The Kogarasu Maru is currently in the Japanese Imperial Collection. The tang of the Kogarasu Maru is not signed but the blade is believed to have been made in either the early Heian period or late Nara period, by the swordsmith Amakuni, who is said to have created the first curved Japanese sword and is believed to have lived during this period. Two other Kogarasu Zukuri blades exist from this era, but many other blades of this type have been created throughout Japanese history.

Murata Tsuneyoshi, a General of the Imperial Japanese Army during the Meiji era, created the first Gunto, famously known as Murata-To which is a Kissaki Moroha Zukuri style double edged Katana.

==In popular culture==
Though rare, Kissaki Moroha Zukuri style Katanas have also been featured in Japanese novels, manga and anime.
- In Arifureta: From Commonplace to World's Strongest light novel series, the main protagonist Hajime Nagumo crafted a black Shirasaya Katana with a double edged black blade named Tsumehirameki, its design resembling Kogarasu Maru.

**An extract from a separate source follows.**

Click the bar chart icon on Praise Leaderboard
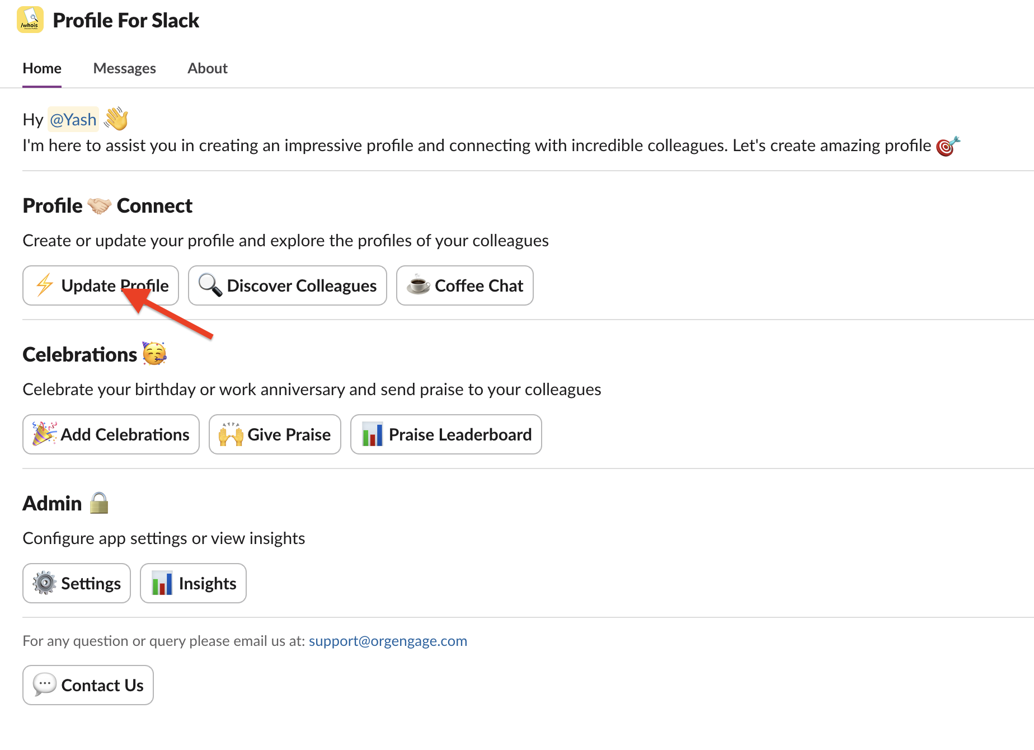The image size is (1034, 750). [372, 434]
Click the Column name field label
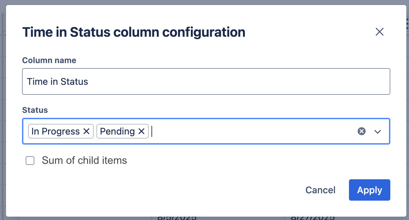The width and height of the screenshot is (409, 220). (x=49, y=60)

- In Toji no Miko, Juujou Hiyori has an okatana named Kogarasumaru and it also has the same design as the original Kogarasumaru.
- In Highschool of the Dead, Saeko Busujima received a Meiji era Gunto named Murata-Tou which is a Kogarasu Zukuri style Gunto made by Murata Tsuneyoshi in the Tokyo Armory.
- In Sekiro: Shadows Die Twice, the black Mortal Blade acquired by Genichiro Ashina is a double edged katana in this style.
- A Storm Rider team from Air Gear was named after this sword.
- In the video game Nioh, players can acquire Kogarasu Maru as a weapon.
- In Samurai Champloo, Mugen wields a sword strikingly similar to this blade.
- An anthropomorphized version of Kogarasumaru appears in the browser game Touken Ranbu.